To begin the process of beating egg whites by hand, add a pinch of cream of tartar per egg white or about 1/4 teaspoon for every four egg whites. This will help to stabilize the egg whites and prevent the foam from losing its volume after the beating has stopped. Cream of tartar is not required if a copper bowl is used.
Grasp the balloon whisk firmly and begin whipping the egg whites slowly, using a circular motion at about 2 strokes per second. When the egg whites begin to foam, usually after 30 seconds or so, increase the speed to about 4 strokes per second. The goal is to keep the egg whites in constant motion, whipping as much air into the whites as possible.
After 2 to 3 minutes of vigorous beating, the egg whites should begin to increase in volume.
When an additional 2 minutes or so has elapsed, the egg whites should reach the maximum volume possible.

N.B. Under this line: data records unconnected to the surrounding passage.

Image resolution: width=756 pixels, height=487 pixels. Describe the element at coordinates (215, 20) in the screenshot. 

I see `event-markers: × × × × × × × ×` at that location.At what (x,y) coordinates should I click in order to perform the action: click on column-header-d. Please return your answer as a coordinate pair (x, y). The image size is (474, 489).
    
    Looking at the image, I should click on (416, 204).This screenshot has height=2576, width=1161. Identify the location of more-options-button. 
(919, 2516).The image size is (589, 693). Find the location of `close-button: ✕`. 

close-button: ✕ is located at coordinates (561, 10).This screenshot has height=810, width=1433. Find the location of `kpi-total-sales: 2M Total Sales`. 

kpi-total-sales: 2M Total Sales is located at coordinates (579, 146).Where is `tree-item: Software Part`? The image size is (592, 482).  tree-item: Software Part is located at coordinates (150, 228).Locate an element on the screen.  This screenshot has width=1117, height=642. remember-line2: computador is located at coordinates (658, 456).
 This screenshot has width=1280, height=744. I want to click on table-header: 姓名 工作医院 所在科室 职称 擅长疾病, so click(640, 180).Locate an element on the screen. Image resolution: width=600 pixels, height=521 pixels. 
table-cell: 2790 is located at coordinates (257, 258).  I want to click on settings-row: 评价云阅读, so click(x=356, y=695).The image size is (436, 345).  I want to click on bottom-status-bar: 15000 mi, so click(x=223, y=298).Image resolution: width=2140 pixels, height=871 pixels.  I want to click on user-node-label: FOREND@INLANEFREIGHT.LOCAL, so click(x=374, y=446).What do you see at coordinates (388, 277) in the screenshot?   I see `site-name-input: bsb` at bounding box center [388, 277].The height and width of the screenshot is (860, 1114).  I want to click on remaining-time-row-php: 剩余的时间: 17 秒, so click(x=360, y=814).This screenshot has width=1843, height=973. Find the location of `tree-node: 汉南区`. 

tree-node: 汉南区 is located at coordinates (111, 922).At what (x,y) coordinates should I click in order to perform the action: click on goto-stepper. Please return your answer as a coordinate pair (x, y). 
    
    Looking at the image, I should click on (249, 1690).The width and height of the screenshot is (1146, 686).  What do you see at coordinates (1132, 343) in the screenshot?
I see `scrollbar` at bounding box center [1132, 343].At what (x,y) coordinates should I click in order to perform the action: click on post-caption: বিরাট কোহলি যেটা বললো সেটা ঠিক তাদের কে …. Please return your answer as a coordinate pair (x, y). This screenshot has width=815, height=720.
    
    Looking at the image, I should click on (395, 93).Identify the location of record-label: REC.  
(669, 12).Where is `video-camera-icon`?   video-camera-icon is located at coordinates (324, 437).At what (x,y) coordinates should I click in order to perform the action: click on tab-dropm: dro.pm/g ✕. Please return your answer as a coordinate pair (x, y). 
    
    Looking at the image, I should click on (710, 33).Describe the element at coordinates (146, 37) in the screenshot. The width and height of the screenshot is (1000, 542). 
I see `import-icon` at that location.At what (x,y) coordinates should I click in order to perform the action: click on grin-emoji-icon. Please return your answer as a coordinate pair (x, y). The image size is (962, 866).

You can test beaten egg whites for the desired volume regardless if the whites are beaten manually or beaten with a machine. Pull some of the beaten whites from the bowl on the end of a whisk or spoon to determine whether the egg whites form peaks. You should be able to hold the whisk or spoon upside down without the egg whites falling off. If the egg whites drop off the whisk or spoon, continue beating; however, don't over beat the egg whites because too much beating will cause the whites to break down and become watery, in which case, the egg whites will not blend properly with other ingredients in the recipe.